In the mild dementia stage, people may experience:

  • Memory loss of recent events. Individuals may have a hard time remembering newly learned information. They may ask the same question over and over.
  • Trouble with problem-solving, complex tasks and sound judgments. Planning a family event or balancing a checkbook may become overwhelming. Many people experience lapses in judgment, such as when making financial decisions.
  • Changes in personality. People may become subdued or withdrawn, especially in socially challenging situations. They may be irritable or angry when that's not typical for them. Reduced motivation to complete tasks also is common.
  • Trouble organizing and expressing thoughts. At this stage, people may not be able to find the right words to describe objects. They may have trouble clearly expressing ideas.
  • Getting lost or misplacing belongings. Individuals have increasing trouble finding their way around, even in familiar places. It's also common to lose or misplace things, including valuable items.

During the moderate dementia stage of Alzheimer's disease, people grow more confused and forgetful. They begin to need more help with daily activities and self-care.

People with the moderate dementia stage of Alzheimer's disease may:

  • Show increasingly poor judgment and deepening confusion. Individuals lose track of where they are, the day of the week or the season. They may confuse family members or close friends with one another or mistake strangers for family.

    They may wander, possibly in search of surroundings that feel more familiar. These behaviors make it unsafe to leave them on their own.

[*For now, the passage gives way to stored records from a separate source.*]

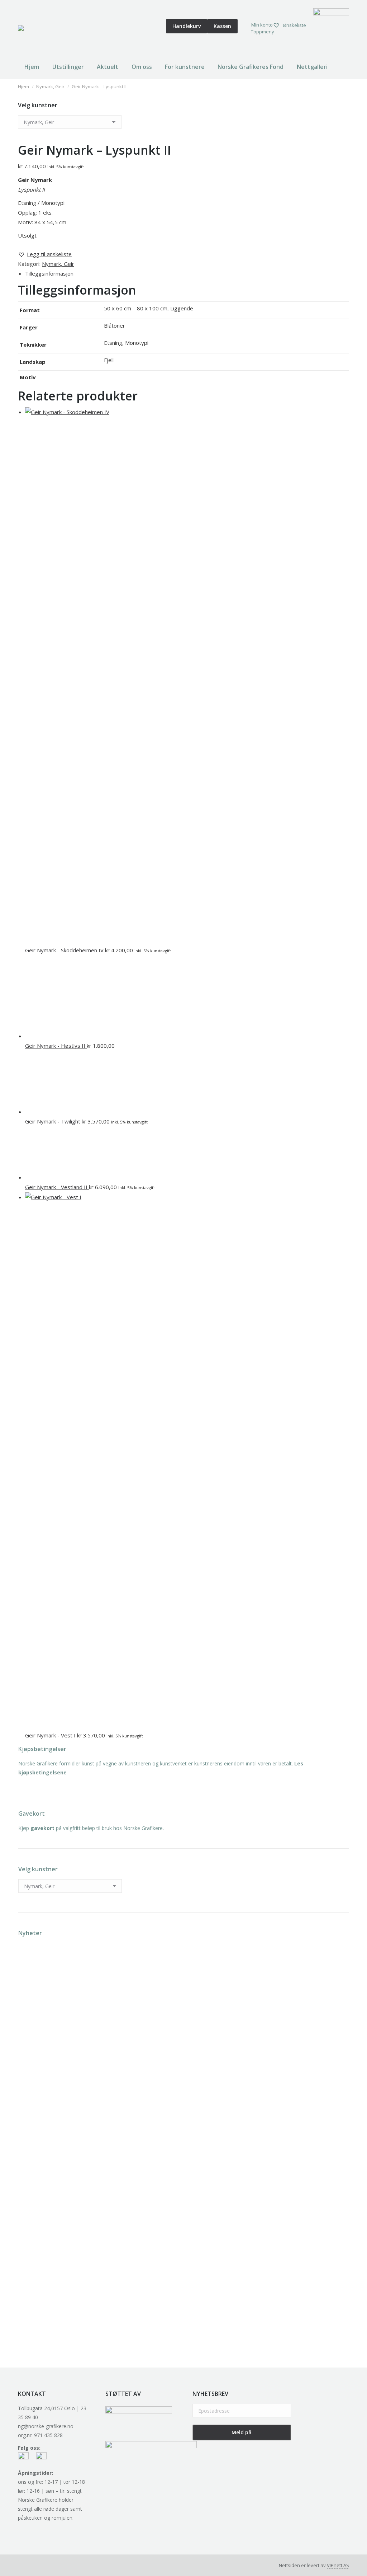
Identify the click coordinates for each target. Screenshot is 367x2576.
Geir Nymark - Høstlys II (56, 1045)
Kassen (222, 26)
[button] (45, 254)
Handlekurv (186, 26)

  • Experience even greater memory loss. People may forget details of their personal history, such as their address, phone number or where they attended school. They repeat favorite stories or make up stories to fill gaps in memory.
  • Need help with some daily activities. They may need help choosing proper clothing for the occasion or the weather. People in this stage also may need assistance with bathing, grooming, using the bathroom and other self-care. Some may occasionally lose control of their bladder or bowel movements.
  • Undergo significant changes in personality and behavior. It's not unusual for people in the moderate dementia stage to develop unfounded suspicions. For example, they might become convinced that friends, family or professional caregivers are stealing from them. Or they may accuse a spouse of having an affair. Others may see or hear things that aren't really there.

    Individuals often grow restless or agitated, especially late in the day. Some people may have outbursts of aggressive physical behavior.

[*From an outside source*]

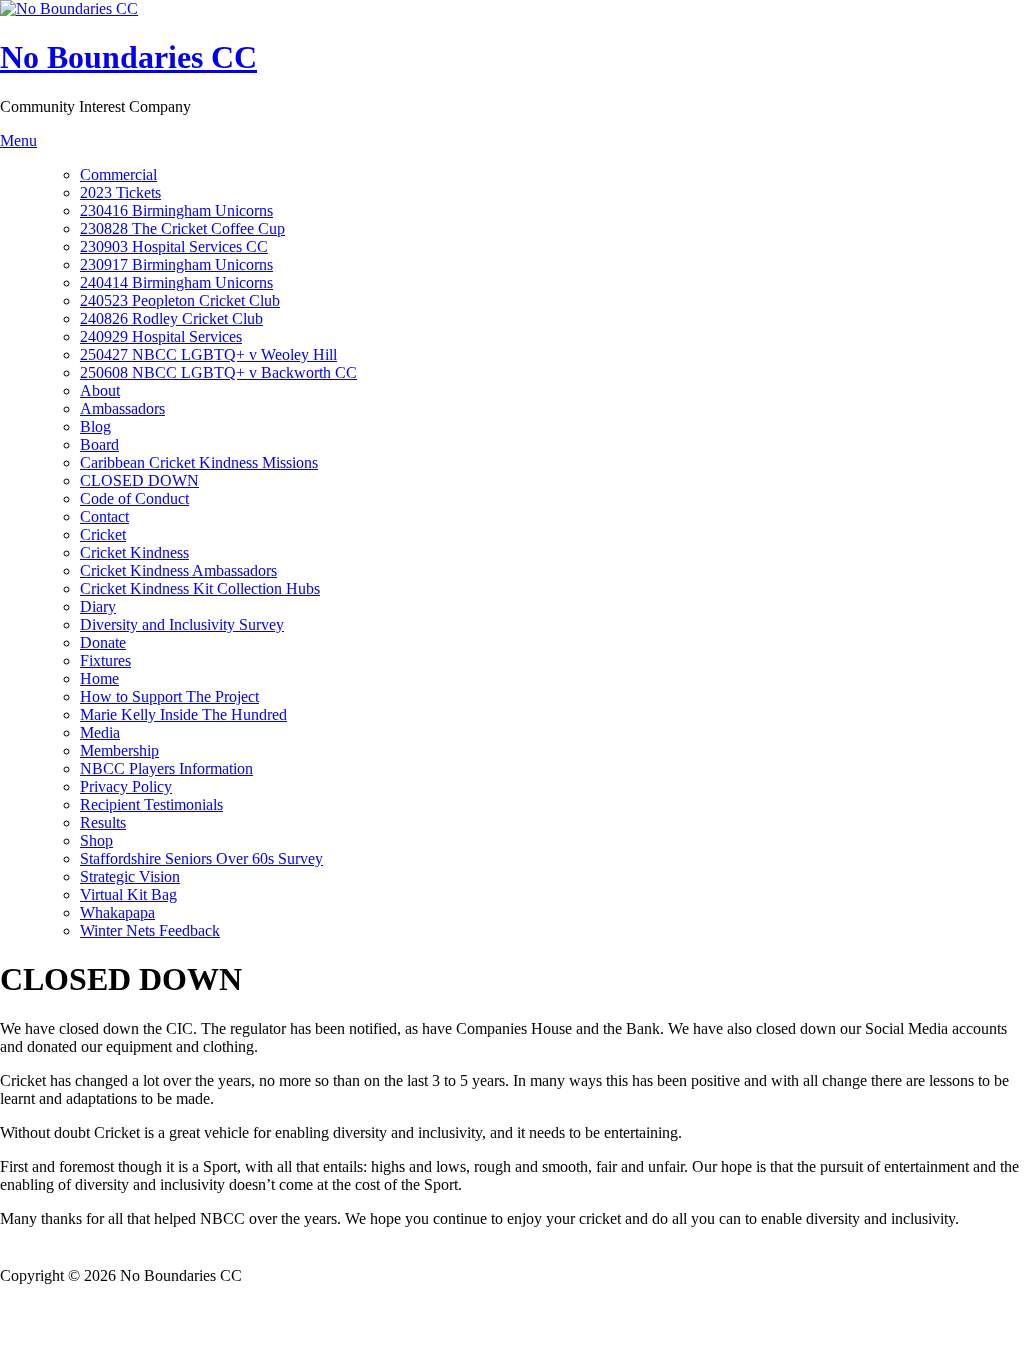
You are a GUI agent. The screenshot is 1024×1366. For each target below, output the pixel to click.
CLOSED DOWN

In the late stage of the disease, called severe dementia due to Alzheimer's disease, mental function continues to decline. The disease also has a growing impact on movement and physical capabilities.

In late-stage severe dementia due to Alzheimer's disease, people generally:

  • Lose the ability to communicate. Individuals can no longer converse or speak in ways that make sense. They may only occasionally say words or phrases.
  • Require daily assistance with personal care. This includes total assistance with eating, dressing, using the bathroom and all other daily self-care tasks.
  • Experience a decline in physical abilities. People in this stage may become unable to walk without assistance. They may even be unable to sit or hold up their head without support. Muscles may become rigid and reflexes abnormal. Eventually, a person loses the ability to swallow and to control bladder and bowel functions.

The rate of progression for Alzheimer's disease varies widely. On average, people with Alzheimer's disease live between three and 11 years after diagnosis. But some live 20 years or more. The degree of impairment at diagnosis can affect life expectancy. Untreated vascular risk factors such as hypertension are associated with a faster rate of progression of Alzheimer's disease.

Pneumonia is a common cause of death because impaired swallowing allows food or beverages to enter the lungs, where an infection can begin. Other common causes of death include dehydration, malnutrition, falls and other infections.